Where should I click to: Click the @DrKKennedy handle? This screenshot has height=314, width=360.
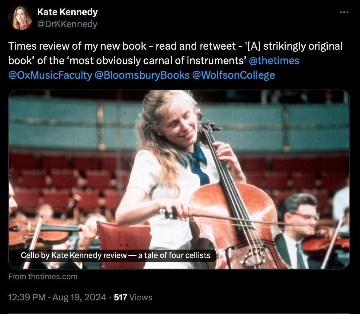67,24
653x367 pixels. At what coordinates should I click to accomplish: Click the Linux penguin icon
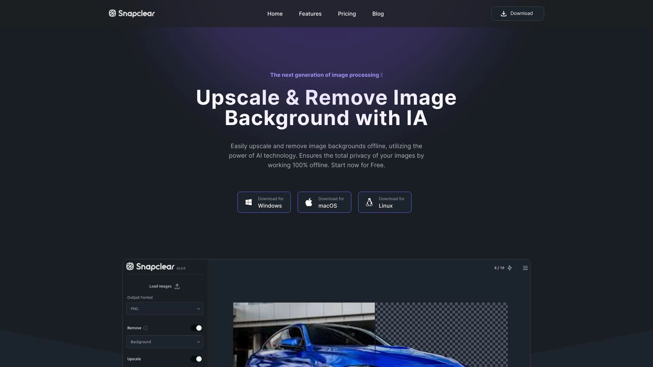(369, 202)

* * *

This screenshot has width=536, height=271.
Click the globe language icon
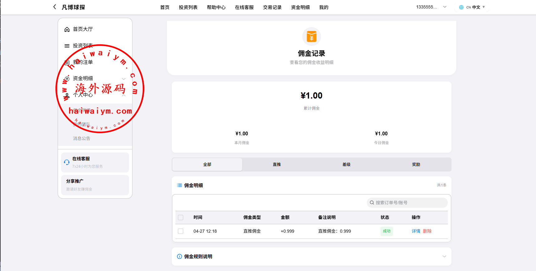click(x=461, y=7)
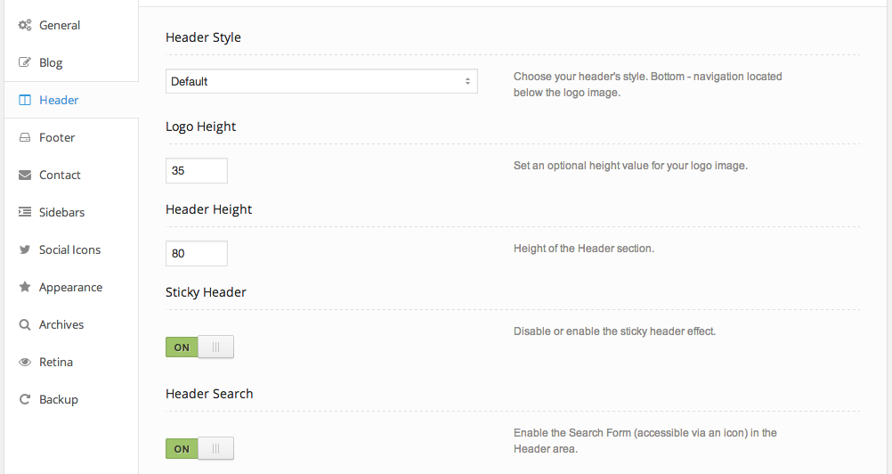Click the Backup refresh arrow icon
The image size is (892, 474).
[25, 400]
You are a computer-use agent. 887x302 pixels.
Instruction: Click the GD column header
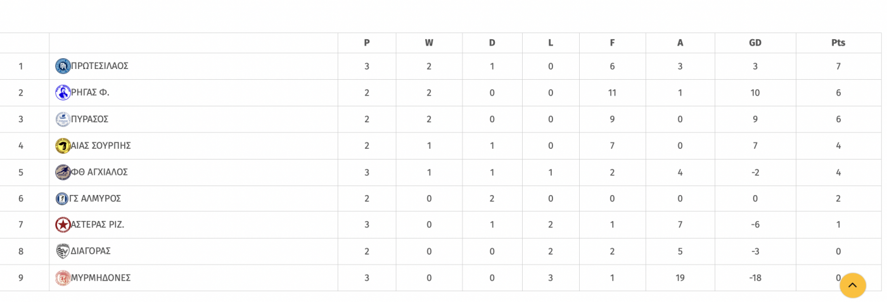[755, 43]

--

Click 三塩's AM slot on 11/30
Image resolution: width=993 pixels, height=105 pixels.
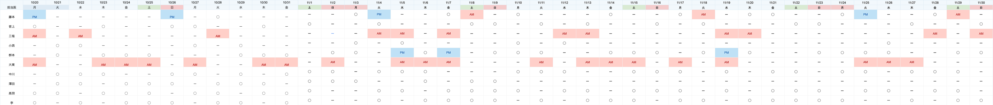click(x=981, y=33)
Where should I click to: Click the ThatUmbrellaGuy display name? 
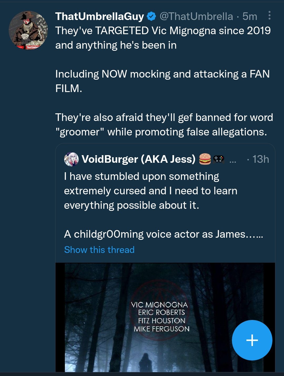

Written exercise:
Reproduce the lines from the one containing "Click 三塩's AM slot on 11/30" through the one containing "Where should I click to: Click the ThatUmbrellaGuy" exactly as they appear, leaving the pictures out.

Exercise solution:
Click 三塩's AM slot on 11/30
Image resolution: width=993 pixels, height=105 pixels.
click(x=981, y=33)
Where should I click to: Click the ThatUmbrellaGuy display name? 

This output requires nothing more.